WHY I SUPPORT THE TEACHERS, AND YOU SHOULD TOO
J.A. Martino
CCE CONTRIBUTOR
The stories we tell each other about the world in which we live are powerful. It is a privileged position to participate in popular debate comprised of a million tiny questions; it is also the right of any civic-minded individual.
With so many voices, it is inevitable that the more complex or controversial the conversation, the more easily obscured its truths will be. In the fraught matter of the teachers’ job action and the questionable constitutionality of Bill 115, finding the truths requires not only asking difficult questions, but also curating the responses. What isn’t written reveals as much as what is.
So when writers in the public forum ask why the teachers are “using kids as human shields” — as Luisa D’Amato did in her column Nov. 21 in the Waterloo Region Record — they manipulate the debate to intentionally suppress the stated objections of the teachers themselves, and to foreclose any possibility of real discussion.

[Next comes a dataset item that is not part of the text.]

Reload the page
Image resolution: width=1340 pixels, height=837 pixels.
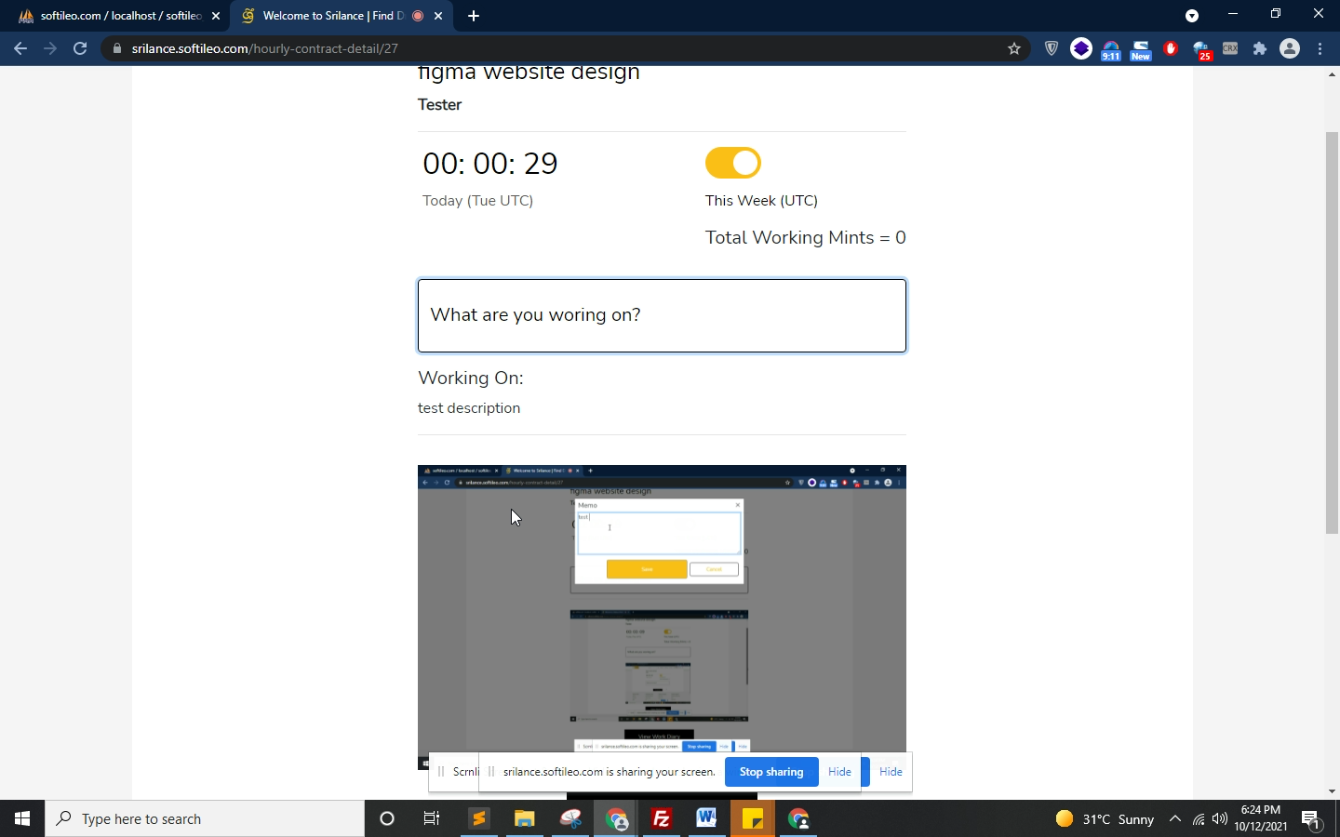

D’Amato is representative here of the media’s general approach to reporting on the strike: the same reliance on a tired line of rhetoric which posits the teachers as villains for protesting the erosion of their rights as workers, without asking why those rights are being eroded in the first place, or who might benefit from weakening one of the remaining unions with any real power.
They could just as easily portray the teachers as putting themselves in the firing line in front of their students, braving the blast of media and political criticism as a meaningful demonstration of the democracy they teach in the classroom.

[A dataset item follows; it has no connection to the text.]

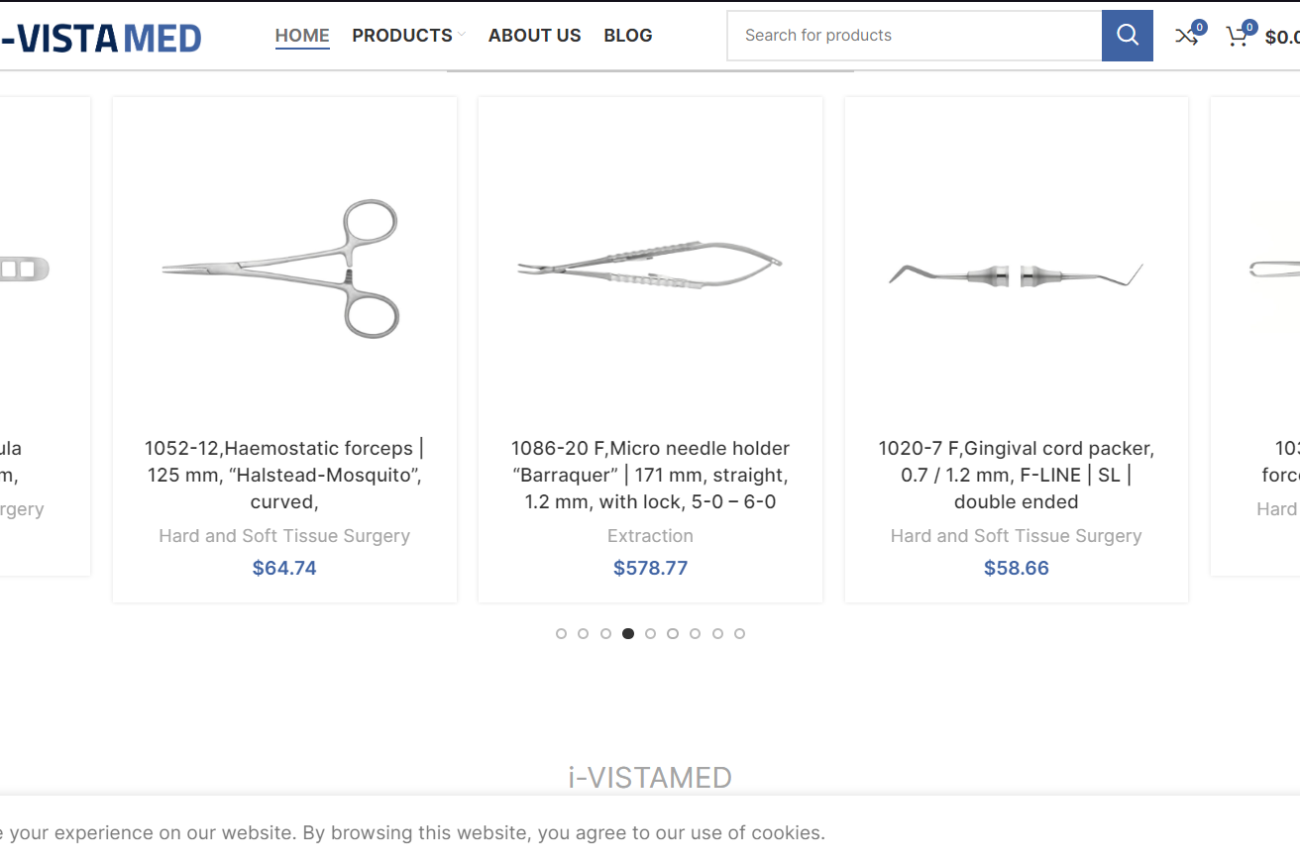Jump to the last carousel dot

[x=740, y=634]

Teachers declining to volunteer their time as part of job action highlights the degree to which educators commit their own hours and resources to the job of teaching, well above and beyond the hours for which they are paid. Ideally, this particular job action should increase public support, not decrease it, as the public is encouraged towards a fuller understanding of the high demands of teaching.
The insistence that teachers continue to work for free in order to maintain public support smacks of a haughty requirement that groups must ask nicely for their rights or risk having them denied.
My parents are teachers, and I remember vividly the strike of 1996. Then, as now, the issues for teachers were the erosion of their rights as workers, the legislating of wages and benefits usually negotiated through the unions, and the dilution of the quality of education for students.
Yet again, the actual issues are left out of the discussion in favour of gleeful harping over senior teachers’ paycheques and job benefits to which we should all be entitled. Why would we ignore the voices of teachers and the actual content of Bill 115 in favour of the voices of politicians and yellow journalism?
This is not about a cash-strapped provincial government trying to make ends meet; this is a bully tactic shrouded in the language of fiscal responsibility and legitimized by the stories the media chooses to tell. I support the teachers because I can’t abide a bully.